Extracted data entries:
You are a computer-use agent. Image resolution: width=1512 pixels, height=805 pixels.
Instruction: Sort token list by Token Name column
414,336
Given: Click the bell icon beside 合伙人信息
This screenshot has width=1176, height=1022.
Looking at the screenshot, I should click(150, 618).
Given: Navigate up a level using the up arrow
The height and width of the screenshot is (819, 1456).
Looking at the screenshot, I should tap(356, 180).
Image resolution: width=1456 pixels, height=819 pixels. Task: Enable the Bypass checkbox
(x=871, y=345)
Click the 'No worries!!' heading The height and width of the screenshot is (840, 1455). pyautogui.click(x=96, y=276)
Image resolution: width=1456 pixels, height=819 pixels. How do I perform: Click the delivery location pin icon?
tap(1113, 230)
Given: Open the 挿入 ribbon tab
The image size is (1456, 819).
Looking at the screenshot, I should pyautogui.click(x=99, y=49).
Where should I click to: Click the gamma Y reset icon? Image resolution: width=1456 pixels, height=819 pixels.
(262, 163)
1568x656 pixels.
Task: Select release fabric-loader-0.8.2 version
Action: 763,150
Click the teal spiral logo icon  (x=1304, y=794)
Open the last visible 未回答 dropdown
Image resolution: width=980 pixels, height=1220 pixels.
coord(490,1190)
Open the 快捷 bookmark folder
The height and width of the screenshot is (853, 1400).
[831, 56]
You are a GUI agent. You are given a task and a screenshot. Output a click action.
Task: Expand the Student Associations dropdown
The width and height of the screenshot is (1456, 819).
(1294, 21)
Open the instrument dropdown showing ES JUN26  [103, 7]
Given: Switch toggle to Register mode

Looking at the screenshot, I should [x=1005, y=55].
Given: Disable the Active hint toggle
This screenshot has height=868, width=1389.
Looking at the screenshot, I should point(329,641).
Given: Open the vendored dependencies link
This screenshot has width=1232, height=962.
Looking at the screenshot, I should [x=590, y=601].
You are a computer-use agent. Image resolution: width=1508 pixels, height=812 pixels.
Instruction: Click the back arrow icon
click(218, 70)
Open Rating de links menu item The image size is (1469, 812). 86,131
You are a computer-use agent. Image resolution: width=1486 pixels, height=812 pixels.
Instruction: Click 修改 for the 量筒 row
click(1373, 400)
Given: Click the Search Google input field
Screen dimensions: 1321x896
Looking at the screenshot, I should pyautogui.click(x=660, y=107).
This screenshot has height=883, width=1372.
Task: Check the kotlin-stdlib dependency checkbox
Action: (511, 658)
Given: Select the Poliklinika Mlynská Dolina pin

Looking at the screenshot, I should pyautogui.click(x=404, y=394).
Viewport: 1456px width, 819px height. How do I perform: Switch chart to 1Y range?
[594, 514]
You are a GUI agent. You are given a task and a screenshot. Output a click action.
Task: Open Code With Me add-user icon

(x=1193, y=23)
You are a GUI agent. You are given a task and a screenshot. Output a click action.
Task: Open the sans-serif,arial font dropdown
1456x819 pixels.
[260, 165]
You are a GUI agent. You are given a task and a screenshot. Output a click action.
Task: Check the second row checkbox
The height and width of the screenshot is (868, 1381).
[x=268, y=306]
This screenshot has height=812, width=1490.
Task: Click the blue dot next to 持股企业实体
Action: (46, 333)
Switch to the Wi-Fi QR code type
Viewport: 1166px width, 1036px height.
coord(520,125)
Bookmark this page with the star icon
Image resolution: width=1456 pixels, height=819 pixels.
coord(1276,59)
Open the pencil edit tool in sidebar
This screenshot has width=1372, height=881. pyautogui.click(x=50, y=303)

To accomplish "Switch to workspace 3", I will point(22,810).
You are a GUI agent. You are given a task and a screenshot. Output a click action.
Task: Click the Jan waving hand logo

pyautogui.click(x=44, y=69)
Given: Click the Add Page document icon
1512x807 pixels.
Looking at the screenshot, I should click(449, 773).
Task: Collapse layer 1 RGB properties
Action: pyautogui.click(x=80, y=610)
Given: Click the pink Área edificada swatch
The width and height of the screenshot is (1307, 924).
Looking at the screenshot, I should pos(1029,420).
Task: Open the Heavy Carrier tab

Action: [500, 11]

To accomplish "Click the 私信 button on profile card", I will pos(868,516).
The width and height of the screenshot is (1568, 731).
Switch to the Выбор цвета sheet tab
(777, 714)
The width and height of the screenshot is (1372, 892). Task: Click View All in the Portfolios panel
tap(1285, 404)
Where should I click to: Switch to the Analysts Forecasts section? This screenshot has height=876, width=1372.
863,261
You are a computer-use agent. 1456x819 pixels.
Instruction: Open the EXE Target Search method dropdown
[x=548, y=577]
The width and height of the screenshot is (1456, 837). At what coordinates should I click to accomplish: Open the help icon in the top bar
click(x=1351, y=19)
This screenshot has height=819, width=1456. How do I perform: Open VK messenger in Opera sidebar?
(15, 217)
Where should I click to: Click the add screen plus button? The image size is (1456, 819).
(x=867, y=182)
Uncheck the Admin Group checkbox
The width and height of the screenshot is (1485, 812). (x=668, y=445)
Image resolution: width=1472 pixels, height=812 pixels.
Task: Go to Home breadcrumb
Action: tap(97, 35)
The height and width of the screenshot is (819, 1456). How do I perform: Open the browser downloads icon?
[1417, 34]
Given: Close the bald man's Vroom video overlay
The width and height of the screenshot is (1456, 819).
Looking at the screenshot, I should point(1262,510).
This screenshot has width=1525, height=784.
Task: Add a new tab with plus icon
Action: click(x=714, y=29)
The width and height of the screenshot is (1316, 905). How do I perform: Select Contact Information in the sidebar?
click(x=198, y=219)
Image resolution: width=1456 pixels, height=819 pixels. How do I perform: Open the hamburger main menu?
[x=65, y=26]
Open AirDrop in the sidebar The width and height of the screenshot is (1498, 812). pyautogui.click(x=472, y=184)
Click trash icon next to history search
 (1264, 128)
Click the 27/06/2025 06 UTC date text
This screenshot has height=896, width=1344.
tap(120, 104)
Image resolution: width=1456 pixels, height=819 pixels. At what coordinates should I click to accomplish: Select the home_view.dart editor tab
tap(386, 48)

[Instructions for the task] Wherever a line in the data above holds "computer", copy that line.

[Answer to this problem]
You are a computer-use agent. Image resolution: width=1512 pixels, height=805 pixels.
You are a computer-use agent. Image resolution: width=1508 pixels, height=812 pixels.
You are a computer-use agent. Image resolution: width=1486 pixels, height=812 pixels.
You are a computer-use agent. 1456x819 pixels.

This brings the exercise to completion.